___ Records for the exercise

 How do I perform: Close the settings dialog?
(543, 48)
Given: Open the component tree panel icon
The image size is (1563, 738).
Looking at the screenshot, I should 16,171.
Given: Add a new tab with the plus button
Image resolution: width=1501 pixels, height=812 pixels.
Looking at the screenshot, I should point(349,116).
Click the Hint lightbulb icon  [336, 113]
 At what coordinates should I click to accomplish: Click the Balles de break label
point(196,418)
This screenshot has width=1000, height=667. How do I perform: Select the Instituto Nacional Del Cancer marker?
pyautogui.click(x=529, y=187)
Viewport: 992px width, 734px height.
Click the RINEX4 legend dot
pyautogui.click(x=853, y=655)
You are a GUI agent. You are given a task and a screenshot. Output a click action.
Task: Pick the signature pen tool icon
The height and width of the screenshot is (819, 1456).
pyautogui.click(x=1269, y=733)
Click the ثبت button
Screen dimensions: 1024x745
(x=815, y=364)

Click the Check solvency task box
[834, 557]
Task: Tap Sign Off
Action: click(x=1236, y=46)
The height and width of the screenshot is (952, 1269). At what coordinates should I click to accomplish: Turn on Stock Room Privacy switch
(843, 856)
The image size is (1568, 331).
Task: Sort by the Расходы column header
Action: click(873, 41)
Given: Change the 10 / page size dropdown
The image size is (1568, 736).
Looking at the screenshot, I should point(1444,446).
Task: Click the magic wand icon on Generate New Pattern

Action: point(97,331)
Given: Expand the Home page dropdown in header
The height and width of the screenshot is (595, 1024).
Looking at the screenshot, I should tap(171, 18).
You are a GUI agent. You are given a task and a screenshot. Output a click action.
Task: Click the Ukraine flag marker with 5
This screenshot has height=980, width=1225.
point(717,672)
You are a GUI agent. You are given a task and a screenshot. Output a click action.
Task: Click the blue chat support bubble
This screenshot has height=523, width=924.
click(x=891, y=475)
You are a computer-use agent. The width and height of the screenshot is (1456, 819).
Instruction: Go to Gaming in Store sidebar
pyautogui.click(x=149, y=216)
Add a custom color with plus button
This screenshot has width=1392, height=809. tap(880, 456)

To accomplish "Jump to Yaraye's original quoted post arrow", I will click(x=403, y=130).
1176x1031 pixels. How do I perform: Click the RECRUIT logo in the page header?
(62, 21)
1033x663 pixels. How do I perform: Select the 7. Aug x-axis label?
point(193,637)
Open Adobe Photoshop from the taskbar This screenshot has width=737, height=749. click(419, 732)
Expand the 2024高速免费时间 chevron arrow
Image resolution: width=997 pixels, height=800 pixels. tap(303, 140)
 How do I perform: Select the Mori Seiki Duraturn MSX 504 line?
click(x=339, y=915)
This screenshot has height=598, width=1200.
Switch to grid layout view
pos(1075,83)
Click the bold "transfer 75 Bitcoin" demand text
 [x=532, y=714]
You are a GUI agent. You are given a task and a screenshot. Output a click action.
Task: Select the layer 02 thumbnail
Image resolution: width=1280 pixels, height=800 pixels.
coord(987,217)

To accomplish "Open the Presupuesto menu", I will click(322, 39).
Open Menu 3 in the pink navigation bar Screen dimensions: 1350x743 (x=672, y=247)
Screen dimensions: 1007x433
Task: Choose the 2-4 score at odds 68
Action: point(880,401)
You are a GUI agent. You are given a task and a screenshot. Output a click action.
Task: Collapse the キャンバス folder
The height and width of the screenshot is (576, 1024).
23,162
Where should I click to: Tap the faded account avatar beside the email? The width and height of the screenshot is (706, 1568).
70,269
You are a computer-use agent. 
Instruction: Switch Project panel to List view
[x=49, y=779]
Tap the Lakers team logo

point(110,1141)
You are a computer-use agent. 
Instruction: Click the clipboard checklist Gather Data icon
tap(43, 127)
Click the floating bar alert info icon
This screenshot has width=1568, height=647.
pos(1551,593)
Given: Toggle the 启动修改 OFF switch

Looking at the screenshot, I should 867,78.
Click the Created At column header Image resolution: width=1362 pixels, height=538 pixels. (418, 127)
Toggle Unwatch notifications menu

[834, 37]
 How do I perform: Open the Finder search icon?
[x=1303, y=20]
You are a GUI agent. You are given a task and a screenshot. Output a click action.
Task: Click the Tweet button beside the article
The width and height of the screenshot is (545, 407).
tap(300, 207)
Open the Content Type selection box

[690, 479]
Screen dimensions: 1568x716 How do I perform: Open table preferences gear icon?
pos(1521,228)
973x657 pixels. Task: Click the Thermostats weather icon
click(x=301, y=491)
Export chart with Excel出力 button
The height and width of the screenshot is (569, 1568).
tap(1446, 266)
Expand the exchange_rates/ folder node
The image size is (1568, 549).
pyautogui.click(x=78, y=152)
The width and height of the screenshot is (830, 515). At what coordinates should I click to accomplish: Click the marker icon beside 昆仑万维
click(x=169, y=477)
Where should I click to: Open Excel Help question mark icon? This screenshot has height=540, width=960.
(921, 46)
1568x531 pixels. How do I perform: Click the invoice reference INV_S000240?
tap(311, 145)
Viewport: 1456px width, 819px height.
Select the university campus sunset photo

______

Rewrite every line of the listing as a numbered list, omitting blank lines.

#### Result of the exercise
1.  How do I perform: Close the settings dialog?
2. (543, 48)
3. Given: Open the component tree panel icon
4. The image size is (1563, 738).
5. Looking at the screenshot, I should 16,171.
6. Given: Add a new tab with the plus button
7. Image resolution: width=1501 pixels, height=812 pixels.
8. Looking at the screenshot, I should point(349,116).
9. Click the Hint lightbulb icon  [336, 113]
10.  At what coordinates should I click to accomplish: Click the Balles de break label
11. point(196,418)
12. This screenshot has width=1000, height=667. How do I perform: Select the Instituto Nacional Del Cancer marker?
13. pyautogui.click(x=529, y=187)
14. Viewport: 992px width, 734px height.
15. Click the RINEX4 legend dot
16. pyautogui.click(x=853, y=655)
17. You are a GUI agent. You are given a task and a screenshot. Output a click action.
18. Task: Pick the signature pen tool icon
19. The height and width of the screenshot is (819, 1456).
20. pyautogui.click(x=1269, y=733)
21. Click the ثبت button
22. Screen dimensions: 1024x745
23. (x=815, y=364)
24. Click the Check solvency task box
25. [834, 557]
26. Task: Tap Sign Off
27. Action: click(x=1236, y=46)
28. The height and width of the screenshot is (952, 1269). At what coordinates should I click to accomplish: Turn on Stock Room Privacy switch
29. (843, 856)
30. The image size is (1568, 331).
31. Task: Sort by the Расходы column header
32. Action: click(873, 41)
33. Given: Change the 10 / page size dropdown
34. The image size is (1568, 736).
35. Looking at the screenshot, I should point(1444,446).
36. Task: Click the magic wand icon on Generate New Pattern
37. Action: point(97,331)
38. Given: Expand the Home page dropdown in header
39. The height and width of the screenshot is (595, 1024).
40. Looking at the screenshot, I should tap(171, 18).
41. You are a GUI agent. You are given a task and a screenshot. Output a click action.
42. Task: Click the Ukraine flag marker with 5
43. This screenshot has height=980, width=1225.
44. point(717,672)
45. You are a GUI agent. You are given a task and a screenshot. Output a click action.
46. Task: Click the blue chat support bubble
47. This screenshot has height=523, width=924.
48. click(x=891, y=475)
49. You are a computer-use agent. The width and height of the screenshot is (1456, 819).
50. Instruction: Go to Gaming in Store sidebar
51. pyautogui.click(x=149, y=216)
52. Add a custom color with plus button
53. This screenshot has width=1392, height=809. tap(880, 456)
54. To accomplish "Jump to Yaraye's original quoted post arrow", I will click(x=403, y=130).
55. 1176x1031 pixels. How do I perform: Click the RECRUIT logo in the page header?
56. (62, 21)
57. 1033x663 pixels. How do I perform: Select the 7. Aug x-axis label?
58. point(193,637)
59. Open Adobe Photoshop from the taskbar This screenshot has width=737, height=749. click(419, 732)
60. Expand the 2024高速免费时间 chevron arrow
61. Image resolution: width=997 pixels, height=800 pixels. tap(303, 140)
62.  How do I perform: Select the Mori Seiki Duraturn MSX 504 line?
63. click(x=339, y=915)
64. This screenshot has height=598, width=1200.
65. Switch to grid layout view
66. pos(1075,83)
67. Click the bold "transfer 75 Bitcoin" demand text
68.  [x=532, y=714]
69. You are a GUI agent. You are given a task and a screenshot. Output a click action.
70. Task: Select the layer 02 thumbnail
71. Image resolution: width=1280 pixels, height=800 pixels.
72. coord(987,217)
73. To accomplish "Open the Presupuesto menu", I will click(322, 39).
74. Open Menu 3 in the pink navigation bar Screen dimensions: 1350x743 (x=672, y=247)
75. Screen dimensions: 1007x433
76. Task: Choose the 2-4 score at odds 68
77. Action: point(880,401)
78. You are a GUI agent. You are given a task and a screenshot. Output a click action.
79. Task: Collapse the キャンバス folder
80. The height and width of the screenshot is (576, 1024).
81. 23,162
82. Where should I click to: Tap the faded account avatar beside the email? The width and height of the screenshot is (706, 1568).
83. 70,269
84. You are a computer-use agent. 
85. Instruction: Switch Project panel to List view
86. [x=49, y=779]
87. Tap the Lakers team logo
88. point(110,1141)
89. You are a computer-use agent. 
90. Instruction: Click the clipboard checklist Gather Data icon
91. tap(43, 127)
92. Click the floating bar alert info icon
93. This screenshot has width=1568, height=647.
94. pos(1551,593)
95. Given: Toggle the 启动修改 OFF switch
96. Looking at the screenshot, I should 867,78.
97. Click the Created At column header Image resolution: width=1362 pixels, height=538 pixels. (418, 127)
98. Toggle Unwatch notifications menu
99. [834, 37]
100.  How do I perform: Open the Finder search icon?
101. [x=1303, y=20]
102. You are a GUI agent. You are given a task and a screenshot. Output a click action.
103. Task: Click the Tweet button beside the article
104. The width and height of the screenshot is (545, 407).
105. tap(300, 207)
106. Open the Content Type selection box
107. [690, 479]
108. Screen dimensions: 1568x716 How do I perform: Open table preferences gear icon?
109. pos(1521,228)
110. 973x657 pixels. Task: Click the Thermostats weather icon
111. click(x=301, y=491)
112. Export chart with Excel出力 button
113. The height and width of the screenshot is (569, 1568).
114. tap(1446, 266)
115. Expand the exchange_rates/ folder node
116. The image size is (1568, 549).
117. pyautogui.click(x=78, y=152)
118. The width and height of the screenshot is (830, 515). At what coordinates should I click to accomplish: Click the marker icon beside 昆仑万维
119. click(x=169, y=477)
120. Where should I click to: Open Excel Help question mark icon? This screenshot has height=540, width=960.
121. (921, 46)
122. 1568x531 pixels. How do I perform: Click the invoice reference INV_S000240?
123. tap(311, 145)
124. Viewport: 1456px width, 819px height.
125. Select the university campus sunset photo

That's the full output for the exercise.